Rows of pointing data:
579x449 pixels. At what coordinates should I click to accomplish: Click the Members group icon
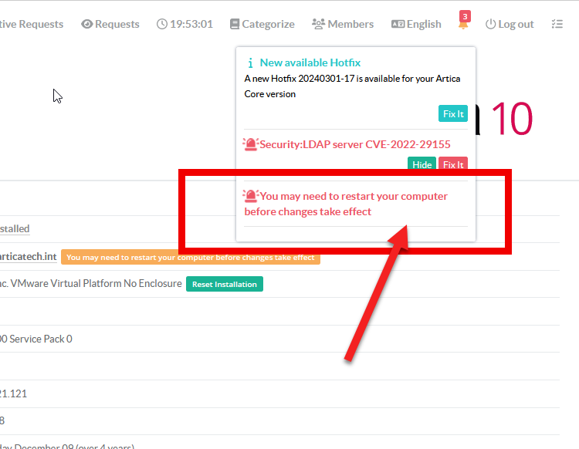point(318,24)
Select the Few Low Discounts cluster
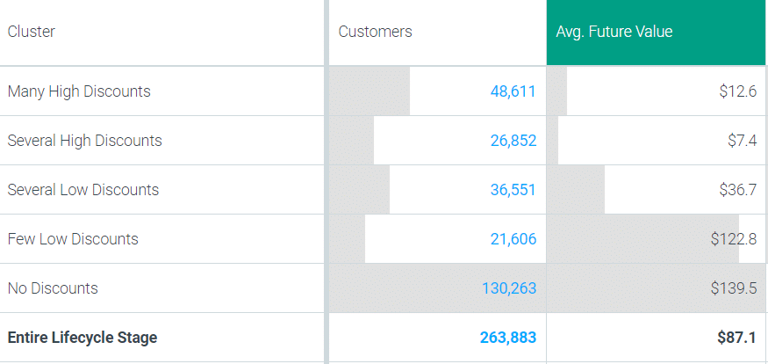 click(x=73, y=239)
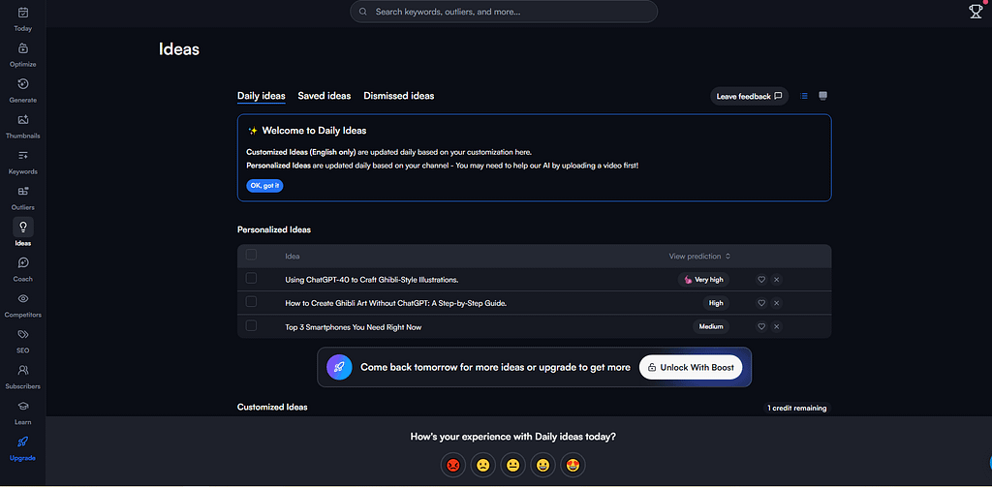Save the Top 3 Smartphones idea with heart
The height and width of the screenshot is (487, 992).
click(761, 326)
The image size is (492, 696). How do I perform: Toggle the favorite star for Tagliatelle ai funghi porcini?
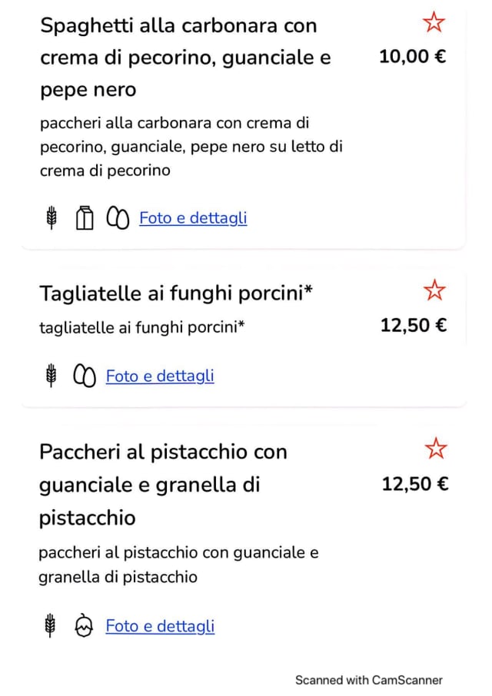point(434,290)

Task statement: Turn the lines of these records into a numbered list, skipping any blank lines. Leave the pictures out of your answer.

Response:
1. 579x449 pixels. At what coordinates should I click to accomplish: Click the Members group icon
2. point(318,24)
3. Select the Few Low Discounts cluster
4.  click(x=73, y=239)
5. Save the Top 3 Smartphones idea with heart
6. The height and width of the screenshot is (487, 992).
7. click(761, 326)
8. The image size is (492, 696). How do I perform: Toggle the favorite star for Tagliatelle ai funghi porcini?
9. point(434,290)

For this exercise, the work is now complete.